This week I want to talk about two new titles from Image Comics: They’re Not Like Us and Graveyard Shift.
They’re Not Like Us is a book that grabs readers from the first panel. While it contains an interesting hook, the biggest reason it grabbed my attention is that it’s on the cover, surrounded by minimal black and red type on a white background. Sitting on the shelf in the comic shop, it’s already pulling you in.

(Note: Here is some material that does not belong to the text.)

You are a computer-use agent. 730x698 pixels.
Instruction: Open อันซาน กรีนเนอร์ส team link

The story is evocative of X-Men stories we’ve seen for years. The new generation is developing powers and it isolates them from society. What sets this book apart is the realistic approach to the situation. Syd, our main character, can’t cope with her telepathic powers. The flood of voices is interpreted as a symptom of a mental disorder. She’s ready to end her life because of her powers. The story evolves from there, introducing more teens with powers without over-the-top displays of their gifts. Everything is minimal and the story promises a new take on the examination of teenagers gifted great power.
Simon Gane keeps his layouts simple and effective while the panels themselves feature very detailed line work. His facial expressions portray a lot of the characterization in this book, taking the load off of the narration and allowing the book to flow at a steady pace. Jordie Bellaire is on colors and, as always, does a great job enhancing the panels and bringing everything together.
They’re Not Like Us is yet another strong Image #1, promising a new examination of super-powered teens and great artwork. Track this one down.
When I first heard about Graveyard Shift, the idea of another vampire book put me off the series. However, Jay Faerber wrote possibly my favorite new series debut earlier this year with Copperhead, so I decided to check this one out. I was surprised how much I enjoyed it.
The writing in this issue is strong, even if the story isn’t groundbreaking. We’re introduced to Liam and his fianc Hope, a cop and an artist, after a particularly strange case involving a man who can survive shotgun blasts but not the sun. Their relationship works well here to keep the readers invested in the story. Faerber hasn’t introduced anything new to the vampire mythos (yet) but the issue is a strong start to the miniseries with a great cliffhanger ending.
I wasn’t familiar with Bueno’s work going in, but just flipping through the pages I was impressed. I really enjoyed the artist’s use of shadow throughout the book. Dark colors and shadow are pretty standard fare for a book about vampires, but that doesn’t detract from how beautiful the panels are. Bueno takes control of the story with his precision and steady pacing.
Graveyard Shift isn’t breaking the mold, but it’s delivering a satisfying story so far. I’ll be back for the second issue.